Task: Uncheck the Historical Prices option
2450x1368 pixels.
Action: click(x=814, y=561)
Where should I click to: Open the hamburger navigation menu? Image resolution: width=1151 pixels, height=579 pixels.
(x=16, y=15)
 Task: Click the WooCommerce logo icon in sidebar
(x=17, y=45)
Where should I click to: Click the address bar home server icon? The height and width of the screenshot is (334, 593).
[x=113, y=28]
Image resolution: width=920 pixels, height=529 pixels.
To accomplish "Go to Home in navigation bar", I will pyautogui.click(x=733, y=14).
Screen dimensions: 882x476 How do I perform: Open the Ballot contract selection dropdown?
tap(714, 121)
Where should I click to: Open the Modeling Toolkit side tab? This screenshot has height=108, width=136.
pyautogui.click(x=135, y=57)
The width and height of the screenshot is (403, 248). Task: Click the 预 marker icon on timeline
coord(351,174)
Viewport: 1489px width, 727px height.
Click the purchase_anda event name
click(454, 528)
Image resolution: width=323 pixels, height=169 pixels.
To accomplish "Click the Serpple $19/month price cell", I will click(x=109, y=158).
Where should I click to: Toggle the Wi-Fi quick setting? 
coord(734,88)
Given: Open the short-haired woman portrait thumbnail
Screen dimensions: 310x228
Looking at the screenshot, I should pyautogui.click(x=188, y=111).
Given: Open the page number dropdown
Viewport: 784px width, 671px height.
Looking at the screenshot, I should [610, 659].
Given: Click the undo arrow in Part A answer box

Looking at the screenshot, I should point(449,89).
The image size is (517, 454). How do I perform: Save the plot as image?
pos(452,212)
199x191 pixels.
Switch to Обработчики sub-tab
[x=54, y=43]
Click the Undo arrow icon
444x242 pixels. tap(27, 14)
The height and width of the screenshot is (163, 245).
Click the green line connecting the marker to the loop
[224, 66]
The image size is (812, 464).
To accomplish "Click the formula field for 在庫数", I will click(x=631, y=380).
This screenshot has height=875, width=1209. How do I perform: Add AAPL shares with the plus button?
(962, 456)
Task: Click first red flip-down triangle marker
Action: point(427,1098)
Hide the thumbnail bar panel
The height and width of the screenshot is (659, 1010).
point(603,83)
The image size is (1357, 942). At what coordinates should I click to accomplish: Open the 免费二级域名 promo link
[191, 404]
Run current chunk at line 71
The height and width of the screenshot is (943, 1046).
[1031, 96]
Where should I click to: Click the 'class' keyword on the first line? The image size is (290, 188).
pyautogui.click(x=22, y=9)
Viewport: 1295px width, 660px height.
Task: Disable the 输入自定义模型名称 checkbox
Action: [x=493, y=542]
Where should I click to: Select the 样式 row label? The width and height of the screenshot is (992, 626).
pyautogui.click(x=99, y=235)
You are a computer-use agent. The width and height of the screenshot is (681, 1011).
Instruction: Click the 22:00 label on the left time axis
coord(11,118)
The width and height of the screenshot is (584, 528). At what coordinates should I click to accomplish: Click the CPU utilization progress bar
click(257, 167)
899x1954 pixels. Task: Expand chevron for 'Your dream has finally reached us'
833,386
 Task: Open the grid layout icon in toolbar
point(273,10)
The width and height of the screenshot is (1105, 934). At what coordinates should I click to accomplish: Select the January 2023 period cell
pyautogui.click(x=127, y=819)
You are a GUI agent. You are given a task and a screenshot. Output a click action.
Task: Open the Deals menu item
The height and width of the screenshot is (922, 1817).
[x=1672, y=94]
┄┄┄┄┄┄┄┄┄┄┄┄┄┄┄┄┄┄┄┄
**What to do:**
Write out all the rows above again, switching every "Where should I click to" to "Where do I click to" and changing nothing else.

**The response:**
Task: Uncheck the Historical Prices option
2450x1368 pixels.
Action: click(x=814, y=561)
Where do I click to: Open the hamburger navigation menu? Image resolution: width=1151 pixels, height=579 pixels.
(x=16, y=15)
 Task: Click the WooCommerce logo icon in sidebar
(x=17, y=45)
Where do I click to: Click the address bar home server icon? The height and width of the screenshot is (334, 593).
[x=113, y=28]
Image resolution: width=920 pixels, height=529 pixels.
To accomplish "Go to Home in navigation bar", I will pyautogui.click(x=733, y=14).
Screen dimensions: 882x476 How do I perform: Open the Ballot contract selection dropdown?
tap(714, 121)
Where do I click to: Open the Modeling Toolkit side tab? This screenshot has height=108, width=136.
pyautogui.click(x=135, y=57)
The width and height of the screenshot is (403, 248). Task: Click the 预 marker icon on timeline
coord(351,174)
Viewport: 1489px width, 727px height.
Click the purchase_anda event name
click(454, 528)
Image resolution: width=323 pixels, height=169 pixels.
To accomplish "Click the Serpple $19/month price cell", I will click(x=109, y=158).
Where do I click to: Toggle the Wi-Fi quick setting? 
coord(734,88)
Given: Open the short-haired woman portrait thumbnail
Screen dimensions: 310x228
Looking at the screenshot, I should pyautogui.click(x=188, y=111).
Given: Open the page number dropdown
Viewport: 784px width, 671px height.
Looking at the screenshot, I should [610, 659].
Given: Click the undo arrow in Part A answer box

Looking at the screenshot, I should point(449,89).
The image size is (517, 454). How do I perform: Save the plot as image?
pos(452,212)
199x191 pixels.
Switch to Обработчики sub-tab
[x=54, y=43]
Click the Undo arrow icon
444x242 pixels. tap(27, 14)
The height and width of the screenshot is (163, 245).
Click the green line connecting the marker to the loop
[224, 66]
The image size is (812, 464).
To accomplish "Click the formula field for 在庫数", I will click(x=631, y=380).
This screenshot has height=875, width=1209. How do I perform: Add AAPL shares with the plus button?
(962, 456)
Task: Click first red flip-down triangle marker
Action: point(427,1098)
Hide the thumbnail bar panel
The height and width of the screenshot is (659, 1010).
point(603,83)
The image size is (1357, 942). At what coordinates should I click to accomplish: Open the 免费二级域名 promo link
[191, 404]
Run current chunk at line 71
The height and width of the screenshot is (943, 1046).
[1031, 96]
Where do I click to: Click the 'class' keyword on the first line? The image size is (290, 188).
pyautogui.click(x=22, y=9)
Viewport: 1295px width, 660px height.
Task: Disable the 输入自定义模型名称 checkbox
Action: [x=493, y=542]
Where do I click to: Select the 样式 row label? The width and height of the screenshot is (992, 626).
pyautogui.click(x=99, y=235)
You are a computer-use agent. The width and height of the screenshot is (681, 1011).
Instruction: Click the 22:00 label on the left time axis
coord(11,118)
The width and height of the screenshot is (584, 528). At what coordinates should I click to accomplish: Click the CPU utilization progress bar
click(257, 167)
899x1954 pixels. Task: Expand chevron for 'Your dream has finally reached us'
833,386
 Task: Open the grid layout icon in toolbar
point(273,10)
The width and height of the screenshot is (1105, 934). At what coordinates should I click to accomplish: Select the January 2023 period cell
pyautogui.click(x=127, y=819)
You are a GUI agent. You are given a task and a screenshot. Output a click action.
Task: Open the Deals menu item
The height and width of the screenshot is (922, 1817).
[x=1672, y=94]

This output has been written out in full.